> _EXTRACT TO READ_:

<<<<

Hedge Fund Alpha GenerationIn the past few years, the returns on the HFRI Equity Index have had minimum contribution from Alpha generation. Similarly hedge fund alpha has fallen to negative levels in the last two years; however, it seems that the trend has reversed and has been moving up since mid-2012. However, the chart shows that hedge fund alpha was approximately 15% in 1990 and today is negative.

The HFRI Equity Index has gained 3.8 percent in the first two months of this year so far and it seems like hedge funds and asset managers are going to have a good run at least thorugh the first half of this year.

Across market sectors, the best factor alpha has been generated in Technology, Retail, Healthcare and Energy. Throughout the last year the growth stocks have outperformed the value stocks by a fair margin. Since the dawn of QE era, the factors like earnings growth and asset appreciation have been decoupled, which moved in unison in the past. Lately assets have appreciated when monetary easing policies were implemented.

Real earnings growth vs asset appreciation

Morgan Stanley (NYSE:MS)’s analysts estimate an EPS of $99 for 2013 and $110 for 2014. Revenue growth in the S&P 500 has been weak in the past six months, with negative or barely positive numbers posted in the last couple of quarters. The S&P 500 (INDEXSP:.INX) has gained 10.5 percent YTD.

>>>>

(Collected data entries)
<<<<

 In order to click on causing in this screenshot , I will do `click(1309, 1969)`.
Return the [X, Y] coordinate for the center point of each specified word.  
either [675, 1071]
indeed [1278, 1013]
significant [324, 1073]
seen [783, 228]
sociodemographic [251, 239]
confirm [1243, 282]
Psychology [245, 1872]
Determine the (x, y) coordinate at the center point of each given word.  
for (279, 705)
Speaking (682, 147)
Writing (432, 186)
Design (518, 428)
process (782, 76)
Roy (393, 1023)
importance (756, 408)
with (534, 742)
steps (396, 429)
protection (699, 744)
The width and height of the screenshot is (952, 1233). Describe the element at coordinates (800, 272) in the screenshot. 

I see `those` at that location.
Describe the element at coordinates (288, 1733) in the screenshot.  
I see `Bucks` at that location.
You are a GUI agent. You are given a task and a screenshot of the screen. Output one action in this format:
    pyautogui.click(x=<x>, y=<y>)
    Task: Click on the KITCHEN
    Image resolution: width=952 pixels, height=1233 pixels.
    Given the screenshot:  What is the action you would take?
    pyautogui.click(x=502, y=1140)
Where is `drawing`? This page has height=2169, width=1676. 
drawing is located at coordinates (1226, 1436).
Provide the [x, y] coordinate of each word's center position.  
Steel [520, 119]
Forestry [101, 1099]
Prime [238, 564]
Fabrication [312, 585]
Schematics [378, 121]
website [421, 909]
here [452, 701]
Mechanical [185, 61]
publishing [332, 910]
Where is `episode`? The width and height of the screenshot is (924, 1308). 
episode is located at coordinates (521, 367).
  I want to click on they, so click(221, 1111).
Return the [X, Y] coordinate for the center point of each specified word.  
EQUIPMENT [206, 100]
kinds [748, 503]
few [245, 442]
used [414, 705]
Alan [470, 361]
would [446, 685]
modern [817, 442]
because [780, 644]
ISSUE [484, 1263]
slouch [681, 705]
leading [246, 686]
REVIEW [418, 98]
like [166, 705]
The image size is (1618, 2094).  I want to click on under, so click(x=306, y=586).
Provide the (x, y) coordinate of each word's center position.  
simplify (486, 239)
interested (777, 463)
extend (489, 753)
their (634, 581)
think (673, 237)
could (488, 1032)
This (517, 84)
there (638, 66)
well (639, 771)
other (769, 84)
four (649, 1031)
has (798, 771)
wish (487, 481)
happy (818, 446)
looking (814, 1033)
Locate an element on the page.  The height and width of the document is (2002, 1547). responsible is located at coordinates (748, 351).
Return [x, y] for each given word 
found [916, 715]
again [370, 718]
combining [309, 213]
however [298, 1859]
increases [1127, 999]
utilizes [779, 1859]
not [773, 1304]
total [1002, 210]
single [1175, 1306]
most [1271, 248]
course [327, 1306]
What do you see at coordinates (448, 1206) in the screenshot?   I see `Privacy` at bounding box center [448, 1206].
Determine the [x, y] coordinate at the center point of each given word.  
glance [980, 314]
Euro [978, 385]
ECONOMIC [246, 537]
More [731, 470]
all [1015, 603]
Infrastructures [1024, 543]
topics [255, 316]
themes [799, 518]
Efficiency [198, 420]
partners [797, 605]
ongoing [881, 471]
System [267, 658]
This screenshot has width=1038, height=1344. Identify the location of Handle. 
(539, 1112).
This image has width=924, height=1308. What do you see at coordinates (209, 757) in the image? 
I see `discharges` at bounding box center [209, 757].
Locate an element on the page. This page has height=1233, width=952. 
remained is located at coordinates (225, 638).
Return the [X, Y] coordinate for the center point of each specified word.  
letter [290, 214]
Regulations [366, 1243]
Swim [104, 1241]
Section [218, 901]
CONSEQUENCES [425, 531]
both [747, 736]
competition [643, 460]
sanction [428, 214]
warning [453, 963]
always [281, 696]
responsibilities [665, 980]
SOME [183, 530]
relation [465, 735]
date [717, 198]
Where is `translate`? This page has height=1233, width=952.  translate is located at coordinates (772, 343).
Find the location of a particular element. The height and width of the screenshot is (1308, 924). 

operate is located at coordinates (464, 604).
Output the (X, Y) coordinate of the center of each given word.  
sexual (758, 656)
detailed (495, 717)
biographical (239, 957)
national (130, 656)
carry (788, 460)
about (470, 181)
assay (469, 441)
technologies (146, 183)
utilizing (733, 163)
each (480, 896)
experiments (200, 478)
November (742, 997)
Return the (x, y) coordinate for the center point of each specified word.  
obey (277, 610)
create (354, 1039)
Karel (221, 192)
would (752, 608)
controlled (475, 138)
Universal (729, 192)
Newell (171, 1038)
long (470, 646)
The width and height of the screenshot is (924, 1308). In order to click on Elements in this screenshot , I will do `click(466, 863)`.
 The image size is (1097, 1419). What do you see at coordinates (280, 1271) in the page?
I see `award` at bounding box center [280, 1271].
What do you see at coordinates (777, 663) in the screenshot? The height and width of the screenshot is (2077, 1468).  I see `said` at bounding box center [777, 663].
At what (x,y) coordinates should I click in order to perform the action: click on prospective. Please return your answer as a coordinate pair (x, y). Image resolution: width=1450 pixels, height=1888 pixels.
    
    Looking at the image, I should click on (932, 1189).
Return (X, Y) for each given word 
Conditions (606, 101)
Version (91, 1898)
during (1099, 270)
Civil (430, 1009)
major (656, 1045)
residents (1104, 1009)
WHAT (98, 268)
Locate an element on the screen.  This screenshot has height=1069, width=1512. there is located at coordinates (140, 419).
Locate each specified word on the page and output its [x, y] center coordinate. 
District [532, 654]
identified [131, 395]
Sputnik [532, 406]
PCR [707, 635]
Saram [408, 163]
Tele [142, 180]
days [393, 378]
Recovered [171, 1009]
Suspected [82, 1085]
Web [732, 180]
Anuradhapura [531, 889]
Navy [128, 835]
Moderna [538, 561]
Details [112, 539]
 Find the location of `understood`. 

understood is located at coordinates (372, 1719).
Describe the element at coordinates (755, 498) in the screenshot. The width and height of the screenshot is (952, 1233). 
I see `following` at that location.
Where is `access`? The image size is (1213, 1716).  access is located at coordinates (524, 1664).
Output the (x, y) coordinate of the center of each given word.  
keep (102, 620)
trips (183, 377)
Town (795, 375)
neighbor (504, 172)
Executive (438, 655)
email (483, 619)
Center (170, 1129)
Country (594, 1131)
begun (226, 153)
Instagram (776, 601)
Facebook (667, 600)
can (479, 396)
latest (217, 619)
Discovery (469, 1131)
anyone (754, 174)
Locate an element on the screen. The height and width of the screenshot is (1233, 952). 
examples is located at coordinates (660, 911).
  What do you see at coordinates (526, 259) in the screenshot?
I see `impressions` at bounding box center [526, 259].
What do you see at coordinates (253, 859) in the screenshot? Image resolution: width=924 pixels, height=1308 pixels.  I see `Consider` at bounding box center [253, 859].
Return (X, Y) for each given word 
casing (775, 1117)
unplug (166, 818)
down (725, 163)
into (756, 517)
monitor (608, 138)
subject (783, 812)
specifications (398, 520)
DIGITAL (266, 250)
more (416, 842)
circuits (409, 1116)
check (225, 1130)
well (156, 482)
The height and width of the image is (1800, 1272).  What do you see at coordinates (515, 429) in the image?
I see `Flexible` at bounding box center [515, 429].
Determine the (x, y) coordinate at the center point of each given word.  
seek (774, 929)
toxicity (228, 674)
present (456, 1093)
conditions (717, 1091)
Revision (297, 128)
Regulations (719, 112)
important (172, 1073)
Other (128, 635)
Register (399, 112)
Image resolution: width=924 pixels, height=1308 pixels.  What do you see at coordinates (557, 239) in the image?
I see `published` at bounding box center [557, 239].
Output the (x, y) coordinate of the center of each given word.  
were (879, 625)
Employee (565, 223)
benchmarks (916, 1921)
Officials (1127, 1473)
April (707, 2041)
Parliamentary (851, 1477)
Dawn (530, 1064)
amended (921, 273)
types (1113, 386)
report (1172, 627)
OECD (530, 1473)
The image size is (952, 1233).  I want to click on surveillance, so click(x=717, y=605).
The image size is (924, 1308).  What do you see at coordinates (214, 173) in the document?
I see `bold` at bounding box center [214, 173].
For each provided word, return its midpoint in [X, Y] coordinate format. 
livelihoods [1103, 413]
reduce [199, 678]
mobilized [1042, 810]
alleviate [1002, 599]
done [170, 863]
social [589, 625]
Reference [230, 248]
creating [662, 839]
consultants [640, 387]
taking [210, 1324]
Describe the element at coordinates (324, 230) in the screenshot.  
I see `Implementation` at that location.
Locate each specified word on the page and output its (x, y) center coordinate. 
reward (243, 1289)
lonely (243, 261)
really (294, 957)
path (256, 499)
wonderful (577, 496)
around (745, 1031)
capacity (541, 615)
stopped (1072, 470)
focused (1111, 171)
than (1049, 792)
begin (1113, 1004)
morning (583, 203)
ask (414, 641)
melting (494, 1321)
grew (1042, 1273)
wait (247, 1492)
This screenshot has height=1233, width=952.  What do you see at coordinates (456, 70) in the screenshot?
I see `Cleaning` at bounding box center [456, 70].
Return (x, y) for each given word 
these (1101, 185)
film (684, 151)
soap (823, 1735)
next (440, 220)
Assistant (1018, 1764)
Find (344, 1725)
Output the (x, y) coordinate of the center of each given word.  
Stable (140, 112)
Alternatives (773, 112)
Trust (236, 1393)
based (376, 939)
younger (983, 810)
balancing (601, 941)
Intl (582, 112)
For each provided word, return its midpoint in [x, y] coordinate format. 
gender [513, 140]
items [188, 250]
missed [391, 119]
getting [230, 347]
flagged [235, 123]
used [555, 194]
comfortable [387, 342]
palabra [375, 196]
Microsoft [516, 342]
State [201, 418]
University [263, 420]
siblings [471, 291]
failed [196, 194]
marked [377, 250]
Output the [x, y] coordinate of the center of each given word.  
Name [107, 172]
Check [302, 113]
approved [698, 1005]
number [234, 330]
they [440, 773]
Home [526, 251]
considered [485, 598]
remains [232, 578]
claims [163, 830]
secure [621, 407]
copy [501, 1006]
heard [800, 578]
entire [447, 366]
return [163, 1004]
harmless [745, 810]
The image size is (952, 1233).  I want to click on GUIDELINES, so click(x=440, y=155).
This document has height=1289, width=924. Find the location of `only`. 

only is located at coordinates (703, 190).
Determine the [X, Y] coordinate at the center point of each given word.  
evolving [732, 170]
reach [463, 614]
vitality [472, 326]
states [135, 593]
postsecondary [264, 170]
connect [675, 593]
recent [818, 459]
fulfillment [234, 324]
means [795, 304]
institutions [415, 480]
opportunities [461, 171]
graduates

>>>>

Return the passage of the hedge fund alpha text above from "Real earnings growth" up to and including "10.5 percent YTD.", copied word for word.

Real earnings growth vs asset appreciation

Morgan Stanley (NYSE:MS)’s analysts estimate an EPS of $99 for 2013 and $110 for 2014. Revenue growth in the S&P 500 has been weak in the past six months, with negative or barely positive numbers posted in the last couple of quarters. The S&P 500 (INDEXSP:.INX) has gained 10.5 percent YTD.